Today our guest blogger is Peter Forbes, an ’09 graduate of Patrick Henry College who is currently writing a novel based upon the movie Come What May. You can check out his blog here to read about his on-going experiences in film and novel-writing--which I would definitely recommend. :-)
Name: Peter Forbes
Class: '09 Graduate
Hometown: Dinosaur, CO
Favorite book: Hard to pick a favorite, but Till We Have Faces by C. S. Lewis would be worthy of this position.
What encouraged you to start writing fiction in the first place? Fiction got me out of writing "serious" stuff in school. Jot off a story for fun or sweat through an essay? It was an easy choice.
What technical books or resources (essays, articles, lectures, journals, etc.) have most enabled you to improve your writing skills?

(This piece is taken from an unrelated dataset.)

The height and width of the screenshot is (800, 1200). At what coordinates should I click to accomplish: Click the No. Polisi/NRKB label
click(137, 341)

Two excellent resources off the top of my head:
An essay called "On Three Ways of Writing for Children" from Of Other Worlds by C. S. Lewis. Lewis describes three (surprise!) kinds of children's literature. Lewis describes how a good children's story should be just as enjoyable to adults as to children. He also gives an interesting side note to the place of morals in a story, any story, and whether or not it is wise to start out with a moral in mind. Because I'm interested in writing children's fiction, this is an invaluable reference, and Lewis is a master.
The book Story Craft by John Erickson. Many homeschoolers know Erickson through his character Hank, from the Hank the Cowdog series. Erickson is also a Christian and a philosopher, and he offers some valuable advice on what an author should do for readers through fiction. Erickson is a contemporary author who writes for the general market. He has loads of insight, and this book distills much of it winsomely.

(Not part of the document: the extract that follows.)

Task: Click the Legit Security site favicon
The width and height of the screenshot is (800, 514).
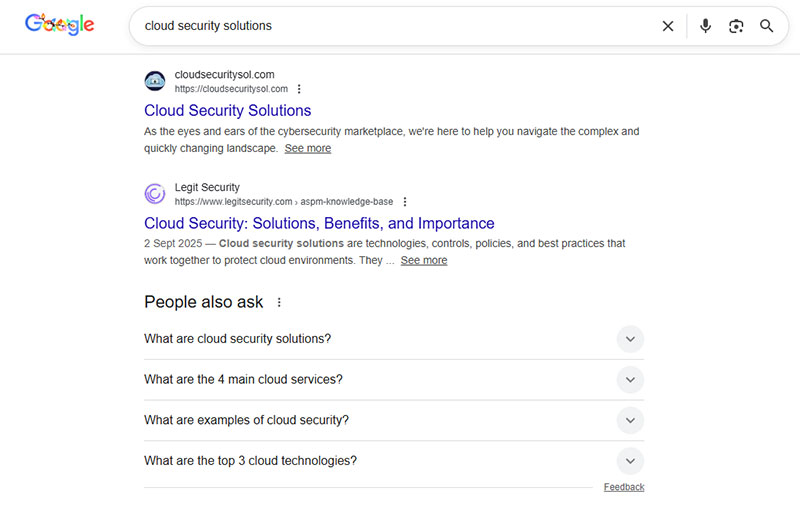Action: 155,194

Which works of literature have most encouraged you, inspired you, and/or taught you how to write? (Please briefly describe 3-6 such books, individually, demonstrating how/why/what you learned from them and why you would recommend reading it.)
A Voyage to Arcturus by David Lindsay--
A Voyage to Arcturus by David Lindsay is a sci-fi/fantasy written in 1920, though it's really a story about a man's journey through many different philosophies. It's not a "Christian" book, but C. S. Lewis appreciated it so much that it was an influence on his own work. The main character, Maskull, must journey to find what is true. It's a bit of a dense read and must be evaluated critically, but definitely worthwhile. It showed me how to intertwine philosophy effectively into a fantasy.

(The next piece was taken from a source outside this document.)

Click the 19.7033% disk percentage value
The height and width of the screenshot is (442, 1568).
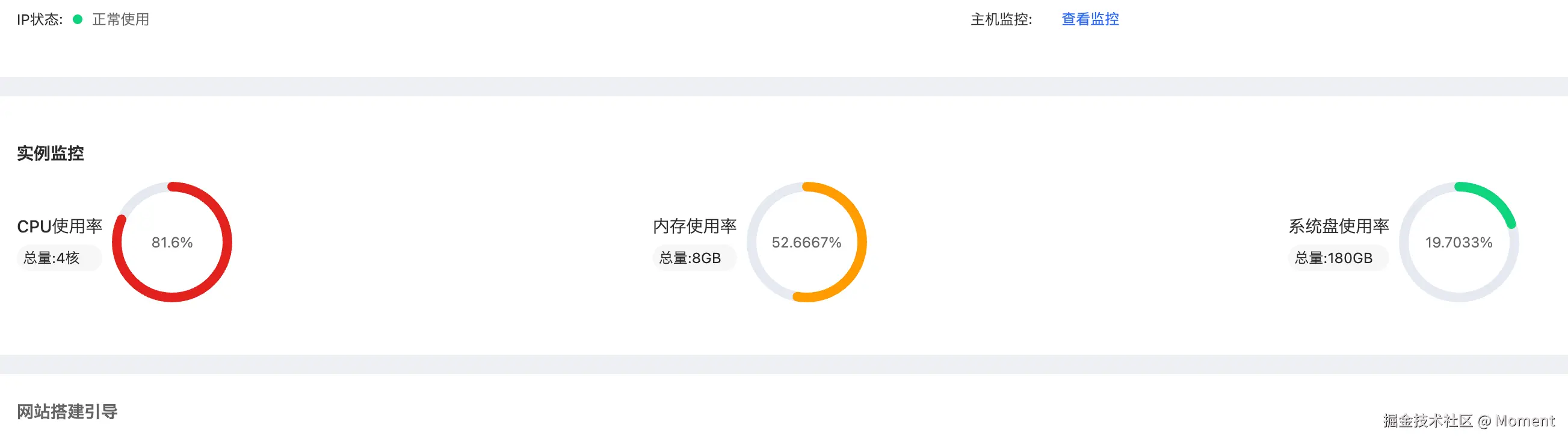[x=1458, y=242]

Phantastes by George MacDonald--
George MacDonald's Phantastes is similar to Arcturus in many ways: it's a fantasy about a man who goes on a journey through strange lands, and C. S. Lewis cites it as a major factor in his own life (especially in his conversion to Christianity). Phantastes is filled to the brim with near dreams and images of other worlds, accompanied by themes that are universally true. George MacDonald is a prime example of an author who can take the things that seem "normal" and defamiliarize them so that they are fresh and new.
Crime and Punishment by Fyodor Dostoevesky--
Fyodor Dostoevesky left a profound impression on me with his Crime and Punishment. The story is riveting, and the psychology he explores in his main character is dead-on insightful. It's a powerful work of guilt, repentance, and redemption. Perhaps what I left the novel with most is the idea of a story structure that may be capable of reflecting more truth than almost any other kind of story structure. Mankind is guilty and must repent and be forgiven to be redeemed. I think there is a huge potential for stories written in the vein of Crime and Punishment.
Earthboy Jacobus by Doug TenNapel
Graphic novels (basically big comic books) are gaining traction and readership today, and because they marry the visual, visceral element of a film with the intimacy of a book, the kind of emotional impact they can have is hard to underestimate. Doug TenNapel is one of my favorite writers/artists in the genre, and his book Earthboy Jacobus is a great example of a graphic novel. It's a fantastical story about the life of a man with mysterious powers that parallels much of the Book of Jonah. TenNapel's Christian faith is evident in much of his work, and his creativity has inspired me to write graphic novels myself.
Till We Have Faces by C. S. Lewis--
"All joy . . . emphasizes our pilgrim status; always reminds, beckons, awakens desire. Our best havings are wantings." - C. S. Lewis
Till We Have Faces has marks of a man who longed for heaven intensely, and through his book, readers were given a taste of that longing for themselves. If I can do to that in my own work, I'll have achieved more than I could have hoped for.